Data supplied section start

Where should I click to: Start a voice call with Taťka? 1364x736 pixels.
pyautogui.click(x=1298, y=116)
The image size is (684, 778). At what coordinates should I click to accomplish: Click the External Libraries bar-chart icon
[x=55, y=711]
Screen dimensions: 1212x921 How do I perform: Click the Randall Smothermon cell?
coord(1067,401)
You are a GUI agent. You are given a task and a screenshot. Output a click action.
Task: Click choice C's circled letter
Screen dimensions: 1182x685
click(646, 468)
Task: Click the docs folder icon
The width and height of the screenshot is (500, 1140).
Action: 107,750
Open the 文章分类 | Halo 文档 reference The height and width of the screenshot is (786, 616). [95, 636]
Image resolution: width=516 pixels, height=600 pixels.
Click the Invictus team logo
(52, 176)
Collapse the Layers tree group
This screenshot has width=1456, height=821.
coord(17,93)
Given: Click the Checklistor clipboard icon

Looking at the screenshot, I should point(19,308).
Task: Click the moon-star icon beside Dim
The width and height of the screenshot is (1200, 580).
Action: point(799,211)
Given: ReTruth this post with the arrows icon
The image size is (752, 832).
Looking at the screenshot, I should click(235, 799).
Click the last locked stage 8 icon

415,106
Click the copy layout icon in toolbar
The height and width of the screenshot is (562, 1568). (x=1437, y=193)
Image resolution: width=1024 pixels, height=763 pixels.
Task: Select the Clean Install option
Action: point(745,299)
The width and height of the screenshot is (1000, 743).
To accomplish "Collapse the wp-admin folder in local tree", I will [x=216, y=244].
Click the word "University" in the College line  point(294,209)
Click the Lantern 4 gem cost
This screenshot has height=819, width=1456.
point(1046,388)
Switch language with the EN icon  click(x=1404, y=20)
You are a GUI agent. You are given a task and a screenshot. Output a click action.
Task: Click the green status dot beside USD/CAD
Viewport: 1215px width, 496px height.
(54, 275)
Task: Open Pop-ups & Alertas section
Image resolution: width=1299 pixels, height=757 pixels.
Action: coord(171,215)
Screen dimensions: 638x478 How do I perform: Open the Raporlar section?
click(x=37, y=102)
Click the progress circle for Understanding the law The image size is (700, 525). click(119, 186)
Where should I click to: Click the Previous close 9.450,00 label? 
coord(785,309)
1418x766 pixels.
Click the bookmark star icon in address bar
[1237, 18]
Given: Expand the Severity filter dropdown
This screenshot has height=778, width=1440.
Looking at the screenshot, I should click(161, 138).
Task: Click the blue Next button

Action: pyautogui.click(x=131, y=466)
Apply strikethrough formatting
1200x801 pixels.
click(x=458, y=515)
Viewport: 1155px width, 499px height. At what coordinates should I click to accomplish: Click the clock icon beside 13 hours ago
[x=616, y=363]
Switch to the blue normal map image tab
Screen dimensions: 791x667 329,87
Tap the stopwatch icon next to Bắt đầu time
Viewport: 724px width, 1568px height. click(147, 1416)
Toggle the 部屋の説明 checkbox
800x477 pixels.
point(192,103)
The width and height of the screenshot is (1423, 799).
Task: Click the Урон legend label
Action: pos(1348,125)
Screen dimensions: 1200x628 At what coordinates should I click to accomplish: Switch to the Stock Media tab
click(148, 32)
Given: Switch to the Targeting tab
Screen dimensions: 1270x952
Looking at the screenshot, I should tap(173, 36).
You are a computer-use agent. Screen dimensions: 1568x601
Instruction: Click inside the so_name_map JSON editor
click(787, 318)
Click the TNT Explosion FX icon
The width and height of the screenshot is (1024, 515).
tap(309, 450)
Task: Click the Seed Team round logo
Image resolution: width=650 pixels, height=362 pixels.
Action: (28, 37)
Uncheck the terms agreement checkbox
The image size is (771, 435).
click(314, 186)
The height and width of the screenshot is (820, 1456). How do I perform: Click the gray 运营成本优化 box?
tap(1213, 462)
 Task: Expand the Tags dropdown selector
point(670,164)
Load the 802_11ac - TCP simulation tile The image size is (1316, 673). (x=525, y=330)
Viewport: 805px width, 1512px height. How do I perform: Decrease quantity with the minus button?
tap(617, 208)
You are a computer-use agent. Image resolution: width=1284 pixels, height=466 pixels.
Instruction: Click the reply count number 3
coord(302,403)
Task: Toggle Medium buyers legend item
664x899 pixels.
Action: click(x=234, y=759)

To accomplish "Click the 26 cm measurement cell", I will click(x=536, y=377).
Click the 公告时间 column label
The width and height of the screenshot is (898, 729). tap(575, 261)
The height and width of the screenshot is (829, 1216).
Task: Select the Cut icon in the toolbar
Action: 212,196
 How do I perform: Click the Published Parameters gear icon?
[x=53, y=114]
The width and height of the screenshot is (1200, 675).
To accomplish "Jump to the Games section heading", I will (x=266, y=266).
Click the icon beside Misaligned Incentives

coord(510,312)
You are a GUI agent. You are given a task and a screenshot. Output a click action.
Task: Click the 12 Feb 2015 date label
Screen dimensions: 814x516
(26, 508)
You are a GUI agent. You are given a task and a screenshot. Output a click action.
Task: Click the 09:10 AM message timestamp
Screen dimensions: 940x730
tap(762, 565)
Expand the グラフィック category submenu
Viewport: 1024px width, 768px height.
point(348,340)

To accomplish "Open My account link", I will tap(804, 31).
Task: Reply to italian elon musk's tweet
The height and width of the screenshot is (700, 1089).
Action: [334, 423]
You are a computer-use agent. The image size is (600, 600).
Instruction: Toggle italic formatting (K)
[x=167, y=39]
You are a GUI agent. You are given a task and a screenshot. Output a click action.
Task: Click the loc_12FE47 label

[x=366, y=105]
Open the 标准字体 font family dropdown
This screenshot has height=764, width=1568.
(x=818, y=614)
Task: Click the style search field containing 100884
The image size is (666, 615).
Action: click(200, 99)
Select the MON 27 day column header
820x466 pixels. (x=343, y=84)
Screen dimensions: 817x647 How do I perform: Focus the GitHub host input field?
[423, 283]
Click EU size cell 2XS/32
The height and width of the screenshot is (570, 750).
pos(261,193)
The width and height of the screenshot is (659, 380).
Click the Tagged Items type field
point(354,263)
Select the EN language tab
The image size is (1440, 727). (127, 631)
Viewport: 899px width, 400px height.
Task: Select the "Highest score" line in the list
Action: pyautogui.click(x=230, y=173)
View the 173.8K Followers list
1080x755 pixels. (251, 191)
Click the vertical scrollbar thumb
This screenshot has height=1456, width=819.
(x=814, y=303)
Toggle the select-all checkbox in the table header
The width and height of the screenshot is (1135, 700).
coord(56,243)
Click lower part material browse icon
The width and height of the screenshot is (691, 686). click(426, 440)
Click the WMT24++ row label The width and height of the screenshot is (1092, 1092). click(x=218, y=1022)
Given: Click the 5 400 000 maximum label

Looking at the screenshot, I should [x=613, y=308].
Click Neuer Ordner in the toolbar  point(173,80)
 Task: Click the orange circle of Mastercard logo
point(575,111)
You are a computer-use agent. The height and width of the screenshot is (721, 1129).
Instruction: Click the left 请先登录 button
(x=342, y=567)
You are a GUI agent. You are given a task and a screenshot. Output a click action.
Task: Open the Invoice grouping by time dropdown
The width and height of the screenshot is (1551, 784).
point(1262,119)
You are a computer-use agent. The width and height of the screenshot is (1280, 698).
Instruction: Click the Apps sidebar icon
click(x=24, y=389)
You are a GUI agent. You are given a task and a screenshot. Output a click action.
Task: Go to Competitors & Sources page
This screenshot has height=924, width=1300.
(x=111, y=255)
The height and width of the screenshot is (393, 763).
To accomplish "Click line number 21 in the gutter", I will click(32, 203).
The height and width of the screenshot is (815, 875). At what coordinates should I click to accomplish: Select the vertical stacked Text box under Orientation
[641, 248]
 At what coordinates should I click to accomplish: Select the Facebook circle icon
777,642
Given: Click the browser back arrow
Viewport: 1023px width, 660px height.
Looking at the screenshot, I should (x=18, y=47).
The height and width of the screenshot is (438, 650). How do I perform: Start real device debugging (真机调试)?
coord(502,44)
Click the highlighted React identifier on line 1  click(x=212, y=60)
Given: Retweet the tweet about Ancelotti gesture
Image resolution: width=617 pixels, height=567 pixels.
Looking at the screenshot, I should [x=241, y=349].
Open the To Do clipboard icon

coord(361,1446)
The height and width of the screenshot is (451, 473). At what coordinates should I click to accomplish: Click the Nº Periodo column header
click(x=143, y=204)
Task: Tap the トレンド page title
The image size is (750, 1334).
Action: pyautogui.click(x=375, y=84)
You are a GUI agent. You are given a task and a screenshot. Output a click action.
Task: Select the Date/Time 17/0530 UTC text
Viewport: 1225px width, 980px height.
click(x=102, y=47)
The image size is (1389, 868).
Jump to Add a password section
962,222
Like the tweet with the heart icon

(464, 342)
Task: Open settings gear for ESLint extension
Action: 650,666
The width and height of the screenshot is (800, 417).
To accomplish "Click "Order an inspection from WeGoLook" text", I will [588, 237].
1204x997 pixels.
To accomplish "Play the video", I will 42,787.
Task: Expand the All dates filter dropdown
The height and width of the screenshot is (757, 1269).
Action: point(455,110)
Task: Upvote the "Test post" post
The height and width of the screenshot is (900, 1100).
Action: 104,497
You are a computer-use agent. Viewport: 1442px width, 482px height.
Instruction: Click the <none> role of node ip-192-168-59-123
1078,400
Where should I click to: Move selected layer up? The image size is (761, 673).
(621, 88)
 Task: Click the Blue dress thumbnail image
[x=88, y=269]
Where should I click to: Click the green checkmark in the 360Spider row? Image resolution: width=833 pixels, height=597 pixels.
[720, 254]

Data supplied section end

With the line containing "Task: Click the Blue dress thumbnail image" as the first and the last line above as the final one, copy those lines exactly and no others.

 Task: Click the Blue dress thumbnail image
[x=88, y=269]
Where should I click to: Click the green checkmark in the 360Spider row? Image resolution: width=833 pixels, height=597 pixels.
[720, 254]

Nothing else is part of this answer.